The two major players in the sector, Gresham House Energy Storage and Harmony Energy Income, both saw their share prices halve last month after they were forced to scrap their dividend to cover costs stemming from issues with the grid.

However, considering none of the trusts are being valued at a premium by the market, it is hard to pin the blame for their decline on individual issues.

The only renewable energy infrastructure trust to have seen its share price trend upward over the last year was Triple Point Energy Transition, which has grown 4.9 per cent. However, since its launch in 2020, the trust has fallen over 36 per cent.

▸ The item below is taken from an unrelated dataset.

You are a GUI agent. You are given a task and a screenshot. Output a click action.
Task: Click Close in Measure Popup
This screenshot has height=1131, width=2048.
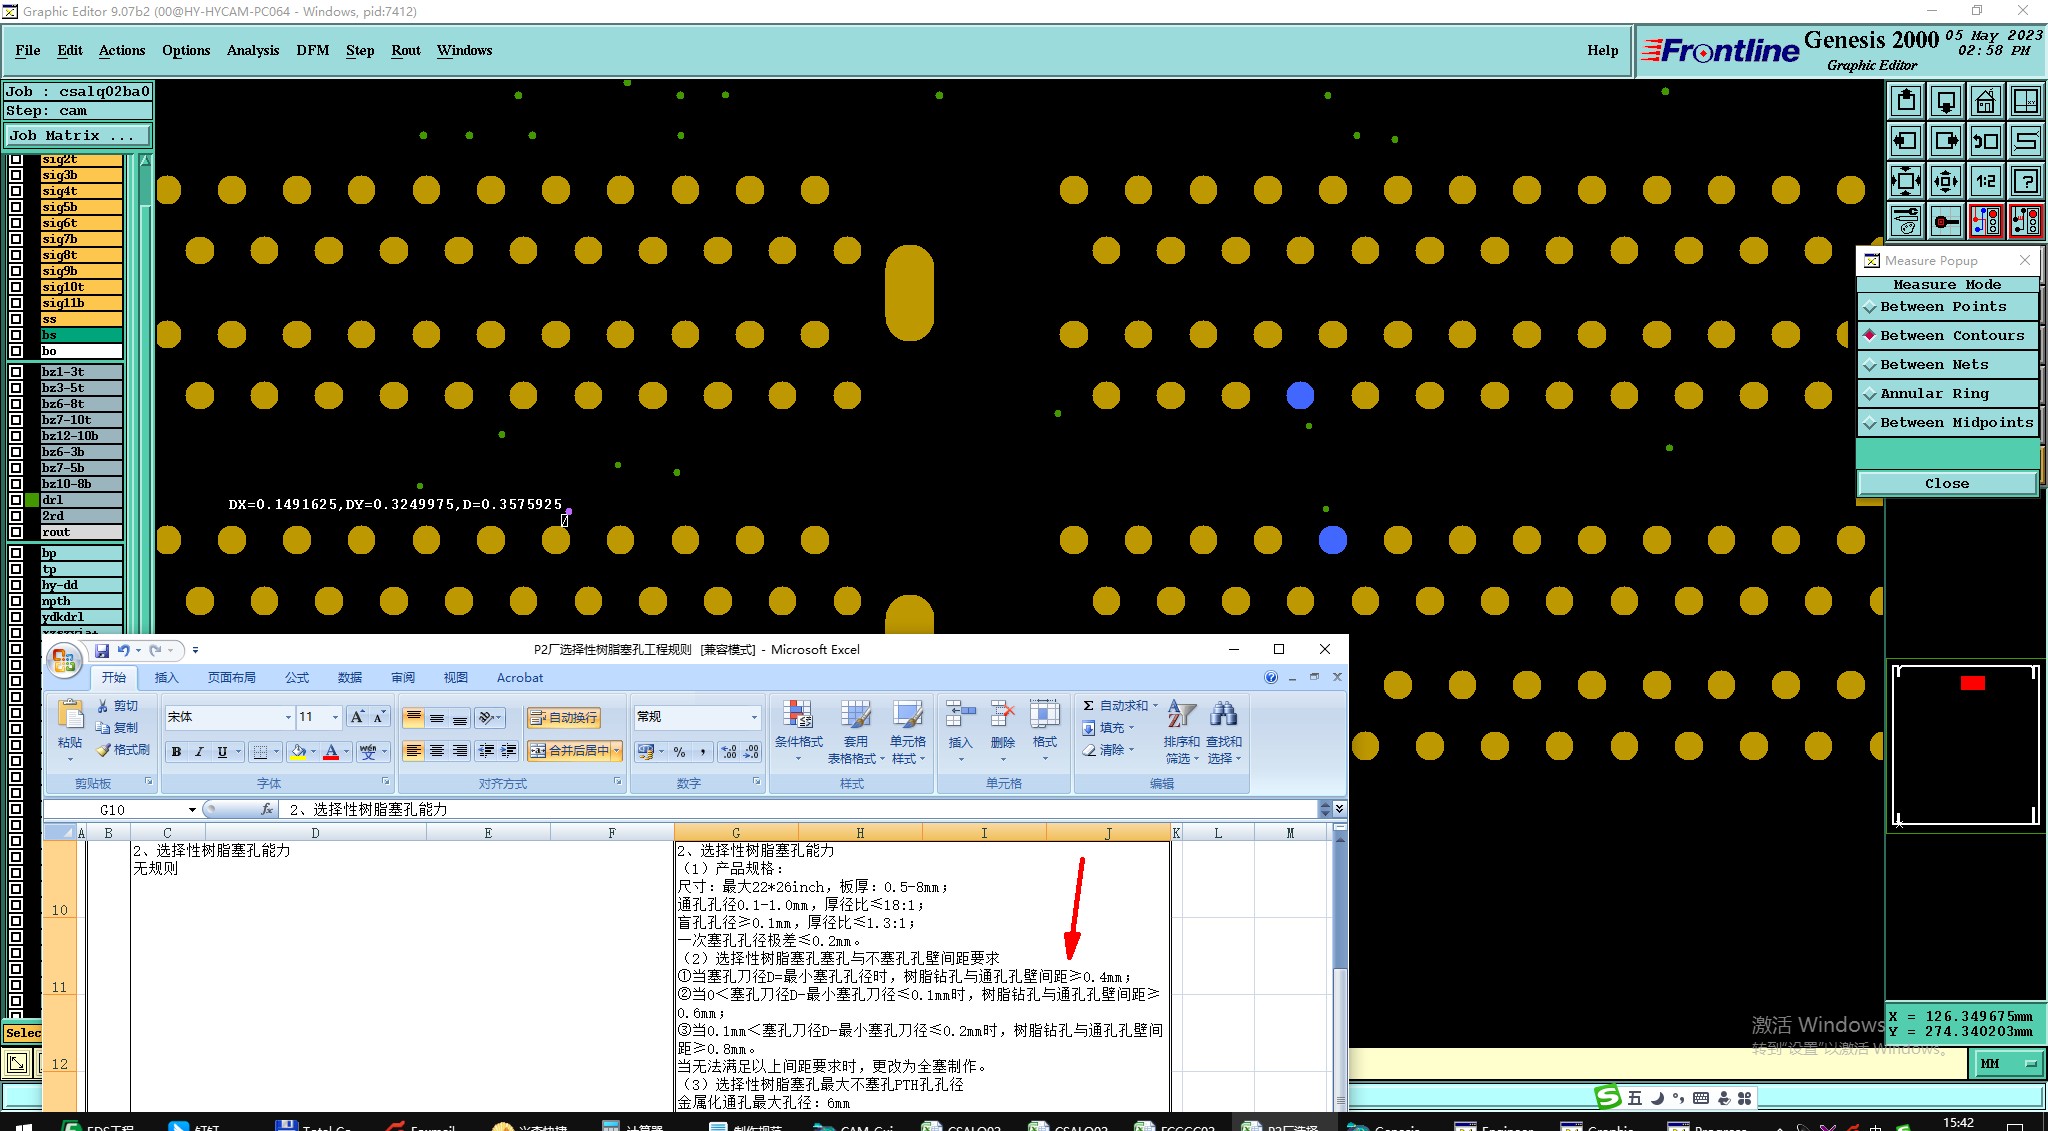point(1946,484)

This isn’t simply the market not understanding the opportunity, as the underlying assets themselves are becoming less valuable.

Yesterday, solar-focused investment trust US Solar Fund reported its 2023 results and told the market the value of its assets had fallen by 20 per cent throughout the year, largely due to an increase in operating costs.

In addition, widening discounts across the entire sector have made it a lot harder for trusts to borrow money, which is especially bad for trusts that take out loans to buy expensive assets like wind farms.

The poor performance of these investment trusts is across the sector, with Greencoat UK Wind last month reporting that electricity generation in its assets fell 13 per cent throughout the year.

Neverthless, Greencoat still holds the title of smallest discount in the entire sector, though this is still a whopping 16.9 per cent.

Of course, it’s impossible to overlook the problem that the popularity of ESG has waned in the investment industry, and investors just aren’t as keen on the funds as they used to be.

Sustainable funds saw money being pulled out faster than it was being put in for the first time ever in the last quarter of 2023

Asset managers have noticed this, the number of sustainable funds launching in Europe almost halved from 660 in 2022 to 362 in 2023.

Meanwhile, if investors do still want to access sustainable infrastructure like windfarms and solar panels, the increasing accessibility and popularity of private markets may be another strong driver away from the alternative of investment trusts.